Author: Sharon Crasnow
Publisher: Routledge
Published: 2020-11-30
Total Pages: 485
ISBN-13: 0429018215
DOWNLOAD EBOOKThe Routledge Handbook of Feminist Philosophy of Science is a comprehensive resource for feminist thinking about and in the sciences. Its 33 chapters were written exclusively for this Handbook by a group of leading international philosophers as well as scholars in gender studies, women’s studies, psychology, economics, and political science. The chapters of the Handbook are organized into four main parts: I. Hidden Figures and Historical Critique II. Theoretical Frameworks III. Key Concepts and Issues IV. Feminist Philosophy of Science in Practice. The chapters in this extensive, fourth part examine the relevance of feminist philosophical thought for a range of scientific and professional disciplines, including biology and biomedical sciences; psychology, cognitive science, and neuroscience; the social sciences; physics; and public policy. The Handbook gives a snapshot of the current state of feminist philosophy of science, allowing students and other newcomers to get up to speed quickly in the subfield and providing a handy reference for many different kinds of researchers.

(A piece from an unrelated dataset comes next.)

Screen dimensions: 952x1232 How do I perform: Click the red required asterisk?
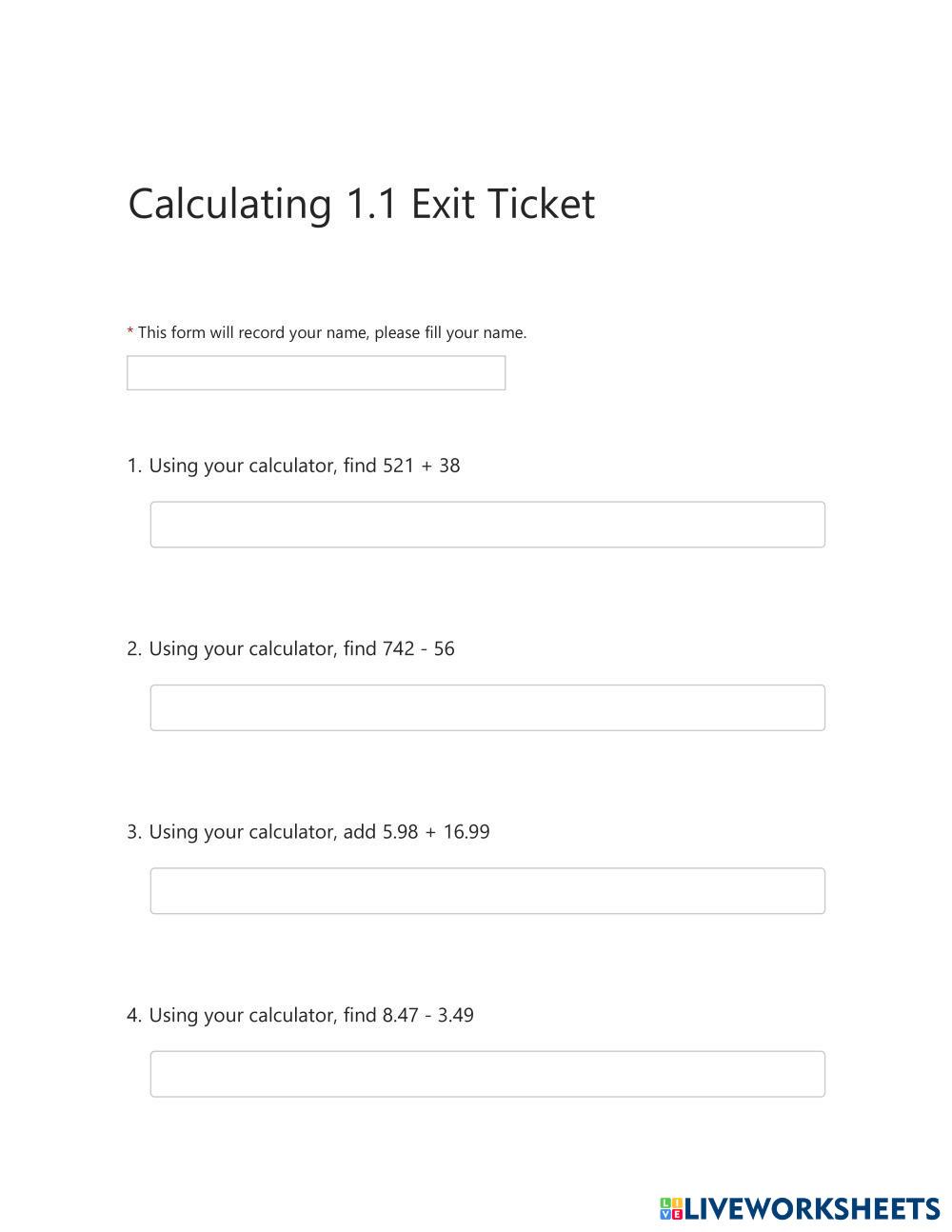coord(130,331)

Author: Sharlene Nagy Hesse-Biber
Publisher: Oxford Library of Psychology
Published: 2015
Total Pages: 777
ISBN-13: 0199933626
DOWNLOAD EBOOKOffering a variety of innovative methods and tools, this book provides a comprehensive and up-to-date presentation on multi and mixed methods research.
Author: C. Wolfe
Publisher: Springer
Published: 2014-05-13
Total Pages: 294
ISBN-13: 0230369588
DOWNLOAD EBOOKPhilosophy has long puzzled over the relation between mind and brain. This volume presents some of the state-of-the-art reflections on philosophical efforts to 'make sense' of neuroscience, as regards issue including neuroaesthetics, brain science and the law, neurofeminism, embodiment, race, memory and pain.

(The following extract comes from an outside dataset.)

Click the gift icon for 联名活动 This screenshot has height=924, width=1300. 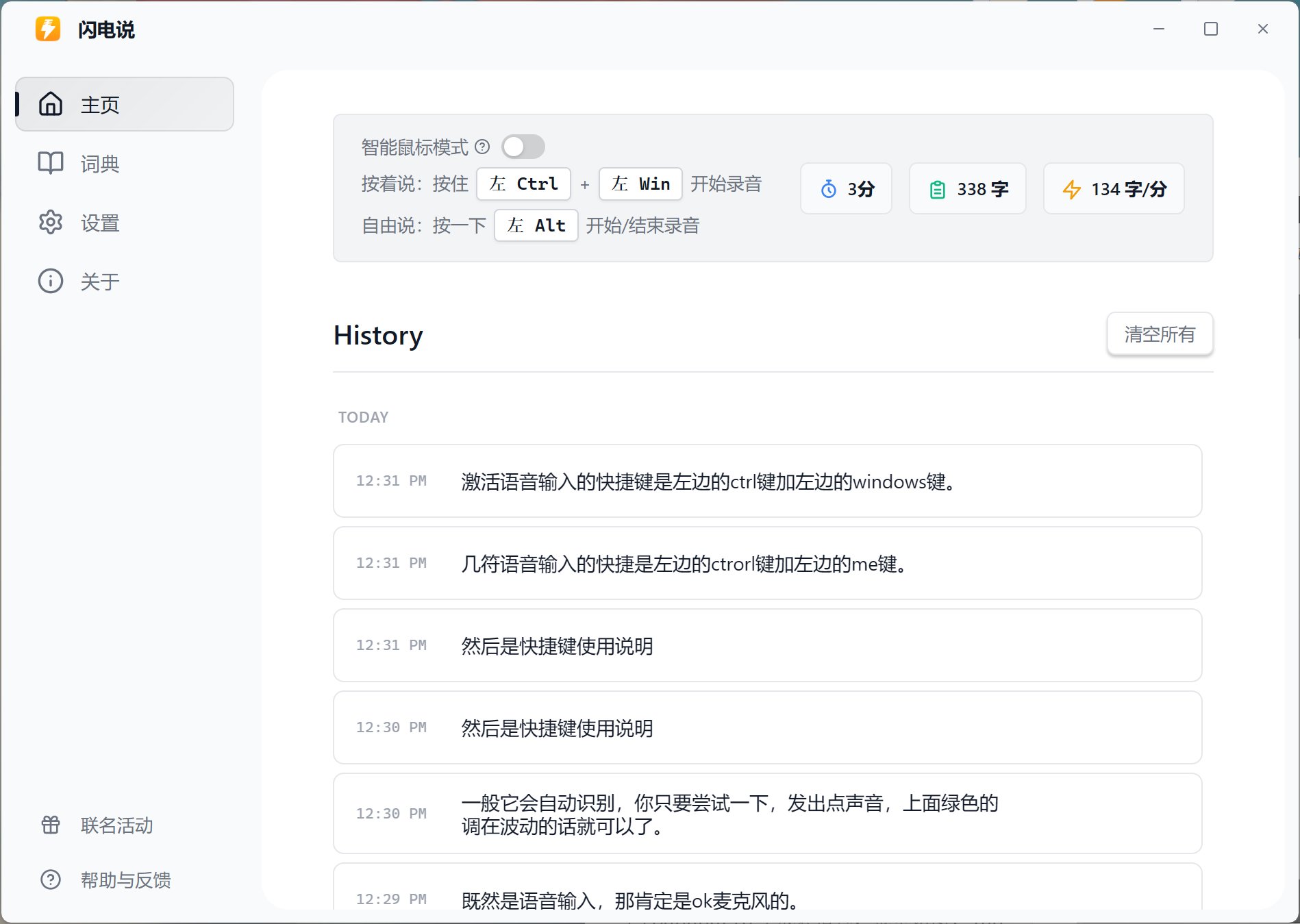tap(51, 825)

Author: Christina Richards
Publisher: Springer
Published: 2015-04-28
Total Pages: 478
ISBN-13: 1137345896
DOWNLOAD EBOOKThe Palgrave Handbook of the Psychology of Sexuality and Gender combines cutting edge research to provide a thorough overview of all the normative - and many of the less common - sexualities, genders and relationship forms alongside psychological and intersectional areas relating to sexuality and gender.